Sydney Opera House sets expectations for AI – Emerging Tech

The Sydney Opera House has laid out its thinking around AI use, with a desire to improve its online experience while still taking a cautious approach to the emerging technology.



(L-R) Jon Blackburn, CFO at the Sydney Opera House and Shilpa Bhale from Oracle

Chief financial officer Jon Blackburn told a Gartner CFO and Finance executive conference that as a government organisation it must be cautious, but opportunities exist.

The multi-venue performing arts centre has already undergone a five-year digital transformation journey, which saw it shift from legacy platforms to the cloud.

It runs an Oracle-based budgeting and forecasting system, and is talking to the vendor for some proofs-of-concept, including around predictive analytics.

Blackburn said that when it comes to AI, the Sydney Opera House is not in a position to be an early adopter, and would take a risk-based approach to adoption.

A key risk identified with AI use is the potential for corporate data to find its way into the public domain.

“We didn’t want Opera House data leaving [the organisation] – we prevented people from using ChatGPT and doing stuff externally [for that reason],” Blackburn said.

However, Blackburn said he is open to the idea of adopting AI that comes “embedded” into its existing systems and license conditions, as long as it is “not … an additive cost to the business”.
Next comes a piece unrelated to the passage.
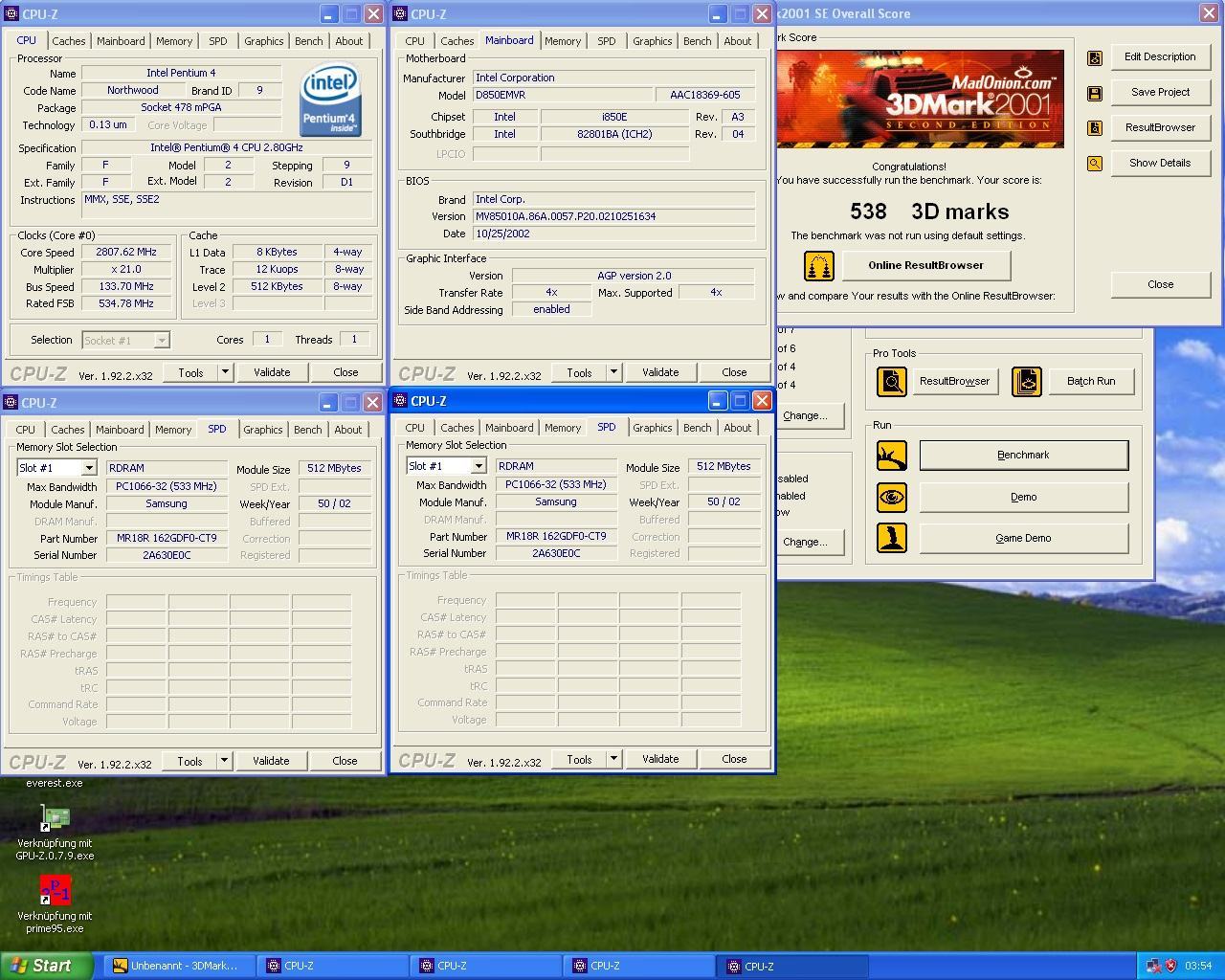This screenshot has height=980, width=1225.
Task: Expand the Slot #1 dropdown in bottom-left CPU-Z
Action: (88, 468)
For specific licensing of AI software, Blackburn outlined a preference to apply it only in specific areas on a needs basis.

“With AI and some of the AI agents, you can bring them to the areas that you need some help in that are repetitive, that can benefit from that, and you’re paying [for] a license just for those people to use it, rather than having to provide everyone in the organisation with access to AI,” he said.

Enabling widespread AI access, on the flipside, could increase the Opera House’s risk.

He did not think M365 Copilot would work for the Opera House, in part over fears that the agent might “get into places that it shouldn’t” when looking for data or responses.

“Corralling where the AI can go and what it can do, and putting it into use cases, is where we are now doing it,” Blackburn said.